Exercise — Please transcribe the entries below without changing a single character.

'''

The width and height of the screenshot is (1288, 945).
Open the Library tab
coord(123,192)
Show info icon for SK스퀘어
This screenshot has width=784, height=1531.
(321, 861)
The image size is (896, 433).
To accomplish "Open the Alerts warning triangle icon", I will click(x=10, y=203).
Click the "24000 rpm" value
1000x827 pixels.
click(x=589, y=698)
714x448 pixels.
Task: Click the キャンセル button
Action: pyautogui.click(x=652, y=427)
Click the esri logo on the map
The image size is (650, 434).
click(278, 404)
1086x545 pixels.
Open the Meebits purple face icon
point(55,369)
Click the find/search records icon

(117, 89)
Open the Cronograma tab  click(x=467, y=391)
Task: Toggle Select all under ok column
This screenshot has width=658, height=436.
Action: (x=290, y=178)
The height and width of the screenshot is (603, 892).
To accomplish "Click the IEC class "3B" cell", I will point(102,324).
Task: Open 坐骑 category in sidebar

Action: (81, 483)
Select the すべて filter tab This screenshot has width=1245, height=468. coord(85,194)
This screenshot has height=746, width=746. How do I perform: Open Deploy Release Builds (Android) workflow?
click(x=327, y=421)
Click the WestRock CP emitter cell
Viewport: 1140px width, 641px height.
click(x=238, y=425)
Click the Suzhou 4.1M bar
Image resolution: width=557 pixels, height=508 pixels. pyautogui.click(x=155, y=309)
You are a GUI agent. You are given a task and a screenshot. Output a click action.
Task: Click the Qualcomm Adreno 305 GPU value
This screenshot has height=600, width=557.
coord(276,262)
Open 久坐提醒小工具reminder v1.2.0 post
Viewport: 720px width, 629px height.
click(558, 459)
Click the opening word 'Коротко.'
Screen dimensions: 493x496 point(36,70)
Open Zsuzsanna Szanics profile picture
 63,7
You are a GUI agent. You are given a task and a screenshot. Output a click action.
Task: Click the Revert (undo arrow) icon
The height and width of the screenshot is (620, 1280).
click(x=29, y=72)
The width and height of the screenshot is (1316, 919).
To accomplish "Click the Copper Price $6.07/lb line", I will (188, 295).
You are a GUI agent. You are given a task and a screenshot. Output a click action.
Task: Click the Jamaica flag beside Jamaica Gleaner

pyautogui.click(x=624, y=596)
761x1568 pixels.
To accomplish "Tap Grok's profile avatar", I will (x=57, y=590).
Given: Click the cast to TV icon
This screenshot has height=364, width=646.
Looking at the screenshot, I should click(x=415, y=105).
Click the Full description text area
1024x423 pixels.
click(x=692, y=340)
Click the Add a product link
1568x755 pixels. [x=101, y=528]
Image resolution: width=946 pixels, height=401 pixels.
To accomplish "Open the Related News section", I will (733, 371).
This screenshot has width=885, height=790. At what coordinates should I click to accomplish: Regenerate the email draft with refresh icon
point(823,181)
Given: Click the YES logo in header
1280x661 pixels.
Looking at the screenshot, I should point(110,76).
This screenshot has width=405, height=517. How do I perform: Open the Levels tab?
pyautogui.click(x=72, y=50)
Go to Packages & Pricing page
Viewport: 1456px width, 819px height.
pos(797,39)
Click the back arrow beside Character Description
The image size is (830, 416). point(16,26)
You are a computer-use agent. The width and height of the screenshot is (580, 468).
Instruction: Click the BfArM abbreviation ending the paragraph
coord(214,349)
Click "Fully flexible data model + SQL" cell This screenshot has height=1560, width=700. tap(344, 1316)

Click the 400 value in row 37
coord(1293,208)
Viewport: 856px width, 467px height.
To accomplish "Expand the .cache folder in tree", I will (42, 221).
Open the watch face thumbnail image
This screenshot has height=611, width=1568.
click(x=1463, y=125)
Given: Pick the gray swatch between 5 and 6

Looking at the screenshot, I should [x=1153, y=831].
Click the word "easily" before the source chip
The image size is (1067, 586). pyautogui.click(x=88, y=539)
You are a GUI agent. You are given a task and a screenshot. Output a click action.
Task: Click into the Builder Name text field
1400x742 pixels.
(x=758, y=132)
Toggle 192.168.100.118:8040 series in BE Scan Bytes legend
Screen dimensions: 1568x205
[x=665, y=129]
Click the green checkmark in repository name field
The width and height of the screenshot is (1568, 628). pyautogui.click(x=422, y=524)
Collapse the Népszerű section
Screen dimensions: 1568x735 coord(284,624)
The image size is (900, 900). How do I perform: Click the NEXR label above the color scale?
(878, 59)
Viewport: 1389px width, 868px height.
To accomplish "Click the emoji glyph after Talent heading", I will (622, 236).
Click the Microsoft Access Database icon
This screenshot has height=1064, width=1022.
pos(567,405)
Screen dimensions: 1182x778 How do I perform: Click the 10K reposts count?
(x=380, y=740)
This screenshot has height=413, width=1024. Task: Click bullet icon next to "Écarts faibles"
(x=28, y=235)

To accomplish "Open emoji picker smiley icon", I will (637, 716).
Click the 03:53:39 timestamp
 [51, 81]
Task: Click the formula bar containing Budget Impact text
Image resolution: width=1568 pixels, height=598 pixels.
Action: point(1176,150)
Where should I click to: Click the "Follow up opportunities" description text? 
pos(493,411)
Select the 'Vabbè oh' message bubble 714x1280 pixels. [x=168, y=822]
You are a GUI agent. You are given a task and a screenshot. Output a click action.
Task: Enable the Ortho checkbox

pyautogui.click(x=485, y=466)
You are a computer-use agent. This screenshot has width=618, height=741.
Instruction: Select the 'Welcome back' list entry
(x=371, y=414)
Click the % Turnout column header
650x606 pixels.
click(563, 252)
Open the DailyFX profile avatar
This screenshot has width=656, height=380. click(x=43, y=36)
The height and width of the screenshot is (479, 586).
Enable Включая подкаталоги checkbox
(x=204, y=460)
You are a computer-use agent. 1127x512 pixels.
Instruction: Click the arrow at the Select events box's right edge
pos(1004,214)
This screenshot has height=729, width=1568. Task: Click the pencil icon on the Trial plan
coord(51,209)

'''

Solved exercise —
The width and height of the screenshot is (1288, 945).
Open the Library tab
coord(123,192)
Show info icon for SK스퀘어
This screenshot has width=784, height=1531.
(321, 861)
The image size is (896, 433).
To accomplish "Open the Alerts warning triangle icon", I will click(x=10, y=203).
Click the "24000 rpm" value
1000x827 pixels.
click(x=589, y=698)
714x448 pixels.
Task: Click the キャンセル button
Action: pyautogui.click(x=652, y=427)
Click the esri logo on the map
The image size is (650, 434).
click(278, 404)
1086x545 pixels.
Open the Meebits purple face icon
point(55,369)
Click the find/search records icon

(117, 89)
Open the Cronograma tab  click(x=467, y=391)
Task: Toggle Select all under ok column
This screenshot has width=658, height=436.
Action: (x=290, y=178)
The height and width of the screenshot is (603, 892).
To accomplish "Click the IEC class "3B" cell", I will point(102,324).
Task: Open 坐骑 category in sidebar

Action: (81, 483)
Select the すべて filter tab This screenshot has width=1245, height=468. coord(85,194)
This screenshot has height=746, width=746. How do I perform: Open Deploy Release Builds (Android) workflow?
click(x=327, y=421)
Click the WestRock CP emitter cell
Viewport: 1140px width, 641px height.
click(x=238, y=425)
Click the Suzhou 4.1M bar
Image resolution: width=557 pixels, height=508 pixels. pyautogui.click(x=155, y=309)
You are a GUI agent. You are given a task and a screenshot. Output a click action.
Task: Click the Qualcomm Adreno 305 GPU value
This screenshot has height=600, width=557.
coord(276,262)
Open 久坐提醒小工具reminder v1.2.0 post
Viewport: 720px width, 629px height.
click(558, 459)
Click the opening word 'Коротко.'
Screen dimensions: 493x496 point(36,70)
Open Zsuzsanna Szanics profile picture
 63,7
You are a GUI agent. You are given a task and a screenshot. Output a click action.
Task: Click the Revert (undo arrow) icon
The height and width of the screenshot is (620, 1280).
click(x=29, y=72)
The width and height of the screenshot is (1316, 919).
To accomplish "Click the Copper Price $6.07/lb line", I will (188, 295).
You are a GUI agent. You are given a task and a screenshot. Output a click action.
Task: Click the Jamaica flag beside Jamaica Gleaner

pyautogui.click(x=624, y=596)
761x1568 pixels.
To accomplish "Tap Grok's profile avatar", I will (x=57, y=590).
Given: Click the cast to TV icon
This screenshot has height=364, width=646.
Looking at the screenshot, I should click(x=415, y=105).
Click the Full description text area
1024x423 pixels.
click(x=692, y=340)
Click the Add a product link
1568x755 pixels. [x=101, y=528]
Image resolution: width=946 pixels, height=401 pixels.
To accomplish "Open the Related News section", I will (733, 371).
This screenshot has width=885, height=790. At what coordinates should I click to accomplish: Regenerate the email draft with refresh icon
point(823,181)
Given: Click the YES logo in header
1280x661 pixels.
Looking at the screenshot, I should point(110,76).
This screenshot has width=405, height=517. How do I perform: Open the Levels tab?
pyautogui.click(x=72, y=50)
Go to Packages & Pricing page
Viewport: 1456px width, 819px height.
pos(797,39)
Click the back arrow beside Character Description
The image size is (830, 416). point(16,26)
You are a computer-use agent. The width and height of the screenshot is (580, 468).
Instruction: Click the BfArM abbreviation ending the paragraph
coord(214,349)
Click "Fully flexible data model + SQL" cell This screenshot has height=1560, width=700. tap(344, 1316)

Click the 400 value in row 37
coord(1293,208)
Viewport: 856px width, 467px height.
To accomplish "Expand the .cache folder in tree", I will (42, 221).
Open the watch face thumbnail image
This screenshot has height=611, width=1568.
click(x=1463, y=125)
Given: Pick the gray swatch between 5 and 6

Looking at the screenshot, I should [x=1153, y=831].
Click the word "easily" before the source chip
The image size is (1067, 586). pyautogui.click(x=88, y=539)
You are a GUI agent. You are given a task and a screenshot. Output a click action.
Task: Click into the Builder Name text field
1400x742 pixels.
(x=758, y=132)
Toggle 192.168.100.118:8040 series in BE Scan Bytes legend
Screen dimensions: 1568x205
[x=665, y=129]
Click the green checkmark in repository name field
The width and height of the screenshot is (1568, 628). pyautogui.click(x=422, y=524)
Collapse the Népszerű section
Screen dimensions: 1568x735 coord(284,624)
The image size is (900, 900). How do I perform: Click the NEXR label above the color scale?
(878, 59)
Viewport: 1389px width, 868px height.
To accomplish "Click the emoji glyph after Talent heading", I will (622, 236).
Click the Microsoft Access Database icon
This screenshot has height=1064, width=1022.
pos(567,405)
Screen dimensions: 1182x778 How do I perform: Click the 10K reposts count?
(x=380, y=740)
This screenshot has height=413, width=1024. Task: Click bullet icon next to "Écarts faibles"
(x=28, y=235)

To accomplish "Open emoji picker smiley icon", I will (637, 716).
Click the 03:53:39 timestamp
 [51, 81]
Task: Click the formula bar containing Budget Impact text
Image resolution: width=1568 pixels, height=598 pixels.
Action: point(1176,150)
Where should I click to: Click the "Follow up opportunities" description text? 
pos(493,411)
Select the 'Vabbè oh' message bubble 714x1280 pixels. [x=168, y=822]
You are a GUI agent. You are given a task and a screenshot. Output a click action.
Task: Enable the Ortho checkbox

pyautogui.click(x=485, y=466)
You are a computer-use agent. This screenshot has width=618, height=741.
Instruction: Select the 'Welcome back' list entry
(x=371, y=414)
Click the % Turnout column header
650x606 pixels.
click(563, 252)
Open the DailyFX profile avatar
This screenshot has width=656, height=380. click(x=43, y=36)
The height and width of the screenshot is (479, 586).
Enable Включая подкаталоги checkbox
(x=204, y=460)
You are a computer-use agent. 1127x512 pixels.
Instruction: Click the arrow at the Select events box's right edge
pos(1004,214)
This screenshot has height=729, width=1568. Task: Click the pencil icon on the Trial plan
coord(51,209)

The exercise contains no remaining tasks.